TASK INSTRUCTIONS
1. Could you write out the part of the article on Holocaust denial that opens with the words containing "For many people, the" and closes with "Palestinians by Israel."?
2. In the article on Holocaust denial, how does this sentence read in Spanish: "However, it is not solely Abbas who feels the need to distort the horrors of the Holocaust."
3. Can you carry on the article about Holocaust denial from the point where it stops?

SELECTED EXTRACT

--------------------

For many people, the holidays mean a time of enjoyment and eating too much. However, amid all the celebration, it is also a time of reflection and acknowledgment. One increasing concern is Holocaust denial.
When checking social media, it is no longer surprising to find comments denying or distorting the facts of the Holocaust. The most recent occurrence was Palestinian Authority President Mahmoud Abbas who felt the need while visiting Berlin to claim there were 50 Holocausts committed against the Palestinians by Israel.
However, it is not solely Abbas who feels the need to distort the horrors of the Holocaust. Organizations such as the Anti-Defamation League have reported a growing amount of antisemitic occurrences grounded in Holocaust denial.
This was seen when British rapper Wiley used his social media platforms to display his antisemitic views, which in 2020 included Holocaust denial.
This appears on social media by people who feel the need to say the Jewish people use the Holocaust to gain sympathy. Articles and social media pages contain an abundance of comments distorting the Holocaust, using the Holocaust as a comparison to the politics of Israel.
Israeli Ambassador to the United Nations Gilad Erdan stated that the world lives “in an era in which fiction is now becoming fact, and the Holocaust is becoming a distant memory. Holocaust denial has spread like cancer, it has spread on our watch.”

--------------------

SUPPLIED ENTRIES

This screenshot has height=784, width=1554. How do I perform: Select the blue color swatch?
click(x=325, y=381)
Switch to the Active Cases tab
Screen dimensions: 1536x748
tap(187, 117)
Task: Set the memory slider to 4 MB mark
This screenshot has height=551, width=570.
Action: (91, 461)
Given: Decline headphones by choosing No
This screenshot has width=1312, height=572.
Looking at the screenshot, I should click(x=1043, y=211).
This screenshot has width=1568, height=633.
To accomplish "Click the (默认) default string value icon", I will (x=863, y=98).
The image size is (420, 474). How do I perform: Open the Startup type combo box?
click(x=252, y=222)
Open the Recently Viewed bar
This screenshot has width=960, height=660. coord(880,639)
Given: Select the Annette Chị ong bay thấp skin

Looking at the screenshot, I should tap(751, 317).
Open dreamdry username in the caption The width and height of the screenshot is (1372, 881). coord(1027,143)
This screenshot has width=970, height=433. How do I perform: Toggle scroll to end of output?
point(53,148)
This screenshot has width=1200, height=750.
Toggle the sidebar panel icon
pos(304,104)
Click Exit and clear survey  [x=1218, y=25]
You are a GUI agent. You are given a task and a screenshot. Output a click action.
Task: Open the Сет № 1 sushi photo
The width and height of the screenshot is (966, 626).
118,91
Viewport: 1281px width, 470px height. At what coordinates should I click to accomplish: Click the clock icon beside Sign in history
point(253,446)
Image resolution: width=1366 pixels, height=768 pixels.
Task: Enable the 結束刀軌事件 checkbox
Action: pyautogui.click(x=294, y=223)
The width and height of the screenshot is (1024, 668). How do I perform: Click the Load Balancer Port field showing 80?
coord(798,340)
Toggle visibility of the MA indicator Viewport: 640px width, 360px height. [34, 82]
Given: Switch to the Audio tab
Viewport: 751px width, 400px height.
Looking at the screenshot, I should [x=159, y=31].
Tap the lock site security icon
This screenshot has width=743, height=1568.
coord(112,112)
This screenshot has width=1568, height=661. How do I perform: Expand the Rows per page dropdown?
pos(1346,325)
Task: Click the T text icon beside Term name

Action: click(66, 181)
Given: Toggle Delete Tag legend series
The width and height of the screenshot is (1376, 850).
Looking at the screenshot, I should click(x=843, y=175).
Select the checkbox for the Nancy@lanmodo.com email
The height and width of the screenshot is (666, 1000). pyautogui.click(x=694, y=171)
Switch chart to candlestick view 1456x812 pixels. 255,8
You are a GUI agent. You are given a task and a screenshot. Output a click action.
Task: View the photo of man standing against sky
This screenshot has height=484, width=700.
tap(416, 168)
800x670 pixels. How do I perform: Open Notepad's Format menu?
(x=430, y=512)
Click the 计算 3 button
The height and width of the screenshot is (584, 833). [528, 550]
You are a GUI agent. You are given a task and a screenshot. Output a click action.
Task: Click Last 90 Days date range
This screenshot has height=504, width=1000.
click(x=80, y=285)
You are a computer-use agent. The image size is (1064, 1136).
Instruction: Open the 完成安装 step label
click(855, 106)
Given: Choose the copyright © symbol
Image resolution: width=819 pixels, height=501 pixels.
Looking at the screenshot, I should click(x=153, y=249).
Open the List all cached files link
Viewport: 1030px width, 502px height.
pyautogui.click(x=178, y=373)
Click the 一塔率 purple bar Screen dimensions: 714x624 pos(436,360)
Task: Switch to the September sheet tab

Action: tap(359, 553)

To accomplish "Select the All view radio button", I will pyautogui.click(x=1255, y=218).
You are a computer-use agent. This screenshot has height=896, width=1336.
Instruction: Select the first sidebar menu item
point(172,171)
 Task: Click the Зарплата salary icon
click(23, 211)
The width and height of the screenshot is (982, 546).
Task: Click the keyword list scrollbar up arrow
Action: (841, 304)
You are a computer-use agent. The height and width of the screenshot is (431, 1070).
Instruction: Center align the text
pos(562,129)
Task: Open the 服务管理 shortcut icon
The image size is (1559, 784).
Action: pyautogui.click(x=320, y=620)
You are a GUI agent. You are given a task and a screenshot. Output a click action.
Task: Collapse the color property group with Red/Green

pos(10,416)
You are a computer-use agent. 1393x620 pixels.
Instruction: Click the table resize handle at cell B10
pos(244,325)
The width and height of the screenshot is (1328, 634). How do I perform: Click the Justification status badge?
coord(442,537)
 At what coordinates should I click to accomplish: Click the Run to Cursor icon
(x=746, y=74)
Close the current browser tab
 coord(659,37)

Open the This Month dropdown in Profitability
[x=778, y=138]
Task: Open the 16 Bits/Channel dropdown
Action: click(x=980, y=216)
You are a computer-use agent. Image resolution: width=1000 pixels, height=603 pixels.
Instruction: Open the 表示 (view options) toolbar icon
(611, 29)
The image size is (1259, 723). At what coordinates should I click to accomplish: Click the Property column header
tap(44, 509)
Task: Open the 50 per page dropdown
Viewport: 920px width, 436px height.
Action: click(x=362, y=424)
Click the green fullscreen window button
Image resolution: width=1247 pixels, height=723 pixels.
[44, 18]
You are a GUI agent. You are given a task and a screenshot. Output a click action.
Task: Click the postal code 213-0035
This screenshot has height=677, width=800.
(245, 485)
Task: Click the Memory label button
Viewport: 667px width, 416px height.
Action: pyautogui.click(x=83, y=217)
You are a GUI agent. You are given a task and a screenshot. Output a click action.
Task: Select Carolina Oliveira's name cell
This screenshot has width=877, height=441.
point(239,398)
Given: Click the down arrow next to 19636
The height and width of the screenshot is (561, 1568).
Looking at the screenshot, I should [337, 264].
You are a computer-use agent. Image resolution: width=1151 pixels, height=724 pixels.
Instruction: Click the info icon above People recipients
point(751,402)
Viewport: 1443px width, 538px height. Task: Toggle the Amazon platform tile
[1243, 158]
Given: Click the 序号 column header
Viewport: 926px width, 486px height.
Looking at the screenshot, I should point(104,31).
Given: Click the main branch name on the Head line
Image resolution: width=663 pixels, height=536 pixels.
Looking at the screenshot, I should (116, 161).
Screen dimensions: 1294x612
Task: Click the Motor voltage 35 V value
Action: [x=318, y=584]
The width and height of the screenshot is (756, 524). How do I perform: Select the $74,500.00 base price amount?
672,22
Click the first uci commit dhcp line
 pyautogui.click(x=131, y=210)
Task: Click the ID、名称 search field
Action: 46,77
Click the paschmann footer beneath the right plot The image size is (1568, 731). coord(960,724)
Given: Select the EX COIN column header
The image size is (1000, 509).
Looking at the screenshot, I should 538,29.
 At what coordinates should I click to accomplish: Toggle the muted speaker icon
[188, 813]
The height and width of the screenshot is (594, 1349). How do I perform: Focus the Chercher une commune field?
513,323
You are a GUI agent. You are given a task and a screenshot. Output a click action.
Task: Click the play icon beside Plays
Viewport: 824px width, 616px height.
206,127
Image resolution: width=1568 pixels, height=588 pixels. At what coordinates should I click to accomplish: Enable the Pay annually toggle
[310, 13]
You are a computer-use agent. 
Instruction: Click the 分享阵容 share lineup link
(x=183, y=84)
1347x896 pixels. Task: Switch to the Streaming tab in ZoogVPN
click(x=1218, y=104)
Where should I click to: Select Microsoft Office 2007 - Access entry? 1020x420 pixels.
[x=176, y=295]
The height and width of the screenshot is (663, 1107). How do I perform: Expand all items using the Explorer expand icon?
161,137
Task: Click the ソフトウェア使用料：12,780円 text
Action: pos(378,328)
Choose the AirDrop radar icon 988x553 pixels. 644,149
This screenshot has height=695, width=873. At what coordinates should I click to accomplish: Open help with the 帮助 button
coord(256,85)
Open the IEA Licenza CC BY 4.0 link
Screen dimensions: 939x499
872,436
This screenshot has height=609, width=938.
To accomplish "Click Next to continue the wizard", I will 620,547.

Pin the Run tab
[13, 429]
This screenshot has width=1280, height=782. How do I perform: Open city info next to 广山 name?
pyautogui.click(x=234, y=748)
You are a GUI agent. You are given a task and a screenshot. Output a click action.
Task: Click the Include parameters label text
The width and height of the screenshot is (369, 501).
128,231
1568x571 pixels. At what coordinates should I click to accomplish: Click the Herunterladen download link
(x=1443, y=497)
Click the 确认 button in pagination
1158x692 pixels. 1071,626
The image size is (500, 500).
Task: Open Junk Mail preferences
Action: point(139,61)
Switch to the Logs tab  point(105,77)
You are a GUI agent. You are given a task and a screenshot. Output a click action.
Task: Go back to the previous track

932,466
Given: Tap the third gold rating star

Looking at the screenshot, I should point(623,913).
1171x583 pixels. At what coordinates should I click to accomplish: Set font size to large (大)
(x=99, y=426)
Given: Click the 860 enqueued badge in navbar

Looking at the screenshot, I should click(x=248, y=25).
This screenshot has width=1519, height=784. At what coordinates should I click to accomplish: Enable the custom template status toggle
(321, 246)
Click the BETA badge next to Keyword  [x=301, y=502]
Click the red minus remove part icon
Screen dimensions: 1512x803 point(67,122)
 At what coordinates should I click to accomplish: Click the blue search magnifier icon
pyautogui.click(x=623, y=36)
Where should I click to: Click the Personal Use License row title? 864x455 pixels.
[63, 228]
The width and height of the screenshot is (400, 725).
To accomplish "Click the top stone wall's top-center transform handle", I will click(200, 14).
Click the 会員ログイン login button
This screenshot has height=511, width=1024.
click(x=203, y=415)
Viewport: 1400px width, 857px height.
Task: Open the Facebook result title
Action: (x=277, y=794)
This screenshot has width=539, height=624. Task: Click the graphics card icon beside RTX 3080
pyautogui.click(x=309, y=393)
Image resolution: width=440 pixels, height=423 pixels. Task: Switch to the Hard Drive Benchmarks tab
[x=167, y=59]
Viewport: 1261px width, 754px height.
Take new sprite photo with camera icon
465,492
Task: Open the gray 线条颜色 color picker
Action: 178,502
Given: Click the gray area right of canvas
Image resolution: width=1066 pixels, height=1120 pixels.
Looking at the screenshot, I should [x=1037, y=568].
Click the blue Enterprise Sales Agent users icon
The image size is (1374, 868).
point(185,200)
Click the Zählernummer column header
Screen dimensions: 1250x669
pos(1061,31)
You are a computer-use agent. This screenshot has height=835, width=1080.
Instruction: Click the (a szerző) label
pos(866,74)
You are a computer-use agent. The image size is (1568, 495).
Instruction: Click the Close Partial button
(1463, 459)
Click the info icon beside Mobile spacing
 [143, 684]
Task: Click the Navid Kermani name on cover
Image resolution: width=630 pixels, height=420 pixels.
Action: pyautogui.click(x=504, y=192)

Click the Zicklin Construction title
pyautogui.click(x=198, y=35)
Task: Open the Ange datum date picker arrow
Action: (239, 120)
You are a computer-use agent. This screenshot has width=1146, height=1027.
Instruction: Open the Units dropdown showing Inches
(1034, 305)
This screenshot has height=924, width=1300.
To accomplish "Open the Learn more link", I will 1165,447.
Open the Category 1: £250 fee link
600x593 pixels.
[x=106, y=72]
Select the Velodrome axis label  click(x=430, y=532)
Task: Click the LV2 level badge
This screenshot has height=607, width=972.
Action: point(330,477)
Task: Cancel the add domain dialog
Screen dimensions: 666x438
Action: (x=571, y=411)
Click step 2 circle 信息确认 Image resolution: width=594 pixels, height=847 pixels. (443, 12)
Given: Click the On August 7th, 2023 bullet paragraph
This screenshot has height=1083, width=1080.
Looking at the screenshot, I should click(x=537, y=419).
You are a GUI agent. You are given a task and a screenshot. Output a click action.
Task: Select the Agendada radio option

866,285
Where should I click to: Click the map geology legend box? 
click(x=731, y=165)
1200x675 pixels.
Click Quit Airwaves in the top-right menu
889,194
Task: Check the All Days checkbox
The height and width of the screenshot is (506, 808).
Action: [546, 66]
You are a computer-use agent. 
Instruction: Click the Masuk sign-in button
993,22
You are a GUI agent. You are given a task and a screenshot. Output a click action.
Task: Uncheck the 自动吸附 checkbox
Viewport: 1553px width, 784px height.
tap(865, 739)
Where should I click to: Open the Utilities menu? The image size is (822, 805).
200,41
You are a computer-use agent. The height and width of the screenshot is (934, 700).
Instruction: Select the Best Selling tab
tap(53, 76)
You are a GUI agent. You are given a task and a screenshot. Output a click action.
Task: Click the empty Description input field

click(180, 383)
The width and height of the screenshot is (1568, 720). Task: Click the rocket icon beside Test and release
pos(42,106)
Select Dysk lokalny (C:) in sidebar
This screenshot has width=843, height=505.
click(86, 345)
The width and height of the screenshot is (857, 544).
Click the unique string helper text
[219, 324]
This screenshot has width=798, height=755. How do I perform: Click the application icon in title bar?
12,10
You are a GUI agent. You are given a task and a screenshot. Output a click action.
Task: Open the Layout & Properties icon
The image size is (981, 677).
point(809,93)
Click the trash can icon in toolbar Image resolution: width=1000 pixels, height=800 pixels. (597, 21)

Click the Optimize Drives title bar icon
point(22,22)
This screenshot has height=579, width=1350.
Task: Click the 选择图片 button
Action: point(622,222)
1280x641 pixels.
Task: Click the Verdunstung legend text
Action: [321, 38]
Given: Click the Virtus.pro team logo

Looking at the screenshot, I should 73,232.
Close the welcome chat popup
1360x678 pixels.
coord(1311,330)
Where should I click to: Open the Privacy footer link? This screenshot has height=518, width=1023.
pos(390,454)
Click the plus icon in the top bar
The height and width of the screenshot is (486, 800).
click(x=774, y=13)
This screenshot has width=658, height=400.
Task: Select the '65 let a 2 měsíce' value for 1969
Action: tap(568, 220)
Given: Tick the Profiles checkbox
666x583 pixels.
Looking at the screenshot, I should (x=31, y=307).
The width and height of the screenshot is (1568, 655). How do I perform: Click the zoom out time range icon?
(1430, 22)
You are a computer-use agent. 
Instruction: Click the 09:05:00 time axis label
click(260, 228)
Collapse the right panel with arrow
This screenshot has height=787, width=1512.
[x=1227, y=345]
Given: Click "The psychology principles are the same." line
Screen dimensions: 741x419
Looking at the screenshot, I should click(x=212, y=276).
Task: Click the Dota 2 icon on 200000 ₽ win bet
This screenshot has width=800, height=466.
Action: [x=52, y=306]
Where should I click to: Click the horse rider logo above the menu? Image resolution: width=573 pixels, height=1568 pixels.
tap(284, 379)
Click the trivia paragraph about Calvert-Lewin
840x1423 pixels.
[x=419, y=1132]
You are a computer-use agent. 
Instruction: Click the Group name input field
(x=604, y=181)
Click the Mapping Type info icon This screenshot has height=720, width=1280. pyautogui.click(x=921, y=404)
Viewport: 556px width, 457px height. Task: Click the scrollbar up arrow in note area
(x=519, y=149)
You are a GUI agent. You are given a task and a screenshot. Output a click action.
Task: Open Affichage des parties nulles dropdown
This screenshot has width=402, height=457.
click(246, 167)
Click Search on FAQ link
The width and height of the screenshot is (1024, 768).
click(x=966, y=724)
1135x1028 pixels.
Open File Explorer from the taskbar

--------------------

RESPONSES BY TASK
1.
For many people, the holidays mean a time of enjoyment and eating too much. However, amid all the celebration, it is also a time of reflection and acknowledgment. One increasing concern is Holocaust denial.
When checking social media, it is no longer surprising to find comments denying or distorting the facts of the Holocaust. The most recent occurrence was Palestinian Authority President Mahmoud Abbas who felt the need while visiting Berlin to claim there were 50 Holocausts committed against the Palestinians by Israel.

2. Sin embargo, no es solo Abbas quien siente la necesidad de distorsionar los horrores del Holocausto.

3.
“in an era in which fiction is now becoming fact, and the Holocaust is becoming a distant memory. Holocaust denial has spread like cancer, it has spread on our watch.”Israeli Ambassador to the United Nations Gilad Erdan
Therefore, it is up to us to ensure that the Holocaust is not forgotten, and a major part of that is combating Holocaust denial.
The Internet and social media should not be a place to rewrite history and yet by simply typing in “legality of Holocaust denial” on Google, you will be met with a plethora of results, attempting to rewrite facts and just claim their freedom of expression.
4,000 posts denying the Holocaust taken down
According to the official UN website, between June and July 2021, approximately 4,000 posts denying the Holocaust were taken down from Facebook, Instagram, TikTok and Telegram. The same report estimated that nearly half of the Holocaust content on the platform denies its occurrence.
United Nations Secretary-General Antonio Guterres said, “This report is an urgent wake-up call that must jolt us into action – to pursue truth, remembrance and education, and together build a world of peace, dignity and justice for all.”
Some countries have been rightly alarmed by this scenario and have decided to take direct action. An example is Canada, which under the direction of Irwin Cotler, Canada’s special envoy for antisemitism, decided to criminalize Holocaust denial.
Following countries like Germany and Austria, Canada hopes that in doing so it will minimize the publication of Holocaust denial. However, since social media does not have to be from a personal account, the question of whether criminalizing Holocaust denial is enough still lingers.
Germany combating the wave of Holocaust denial
An example of a country that is excelling at both Holocaust education and combating the wave of Holocaust denial, is Germany.
During the COVID-19 pandemic, Germany suffered a rapid rise of the far-right political movement, which resulted in protests on the streets, so much so that people felt the need to wear a yellow Star of David as people were forced to do during the Nazi era.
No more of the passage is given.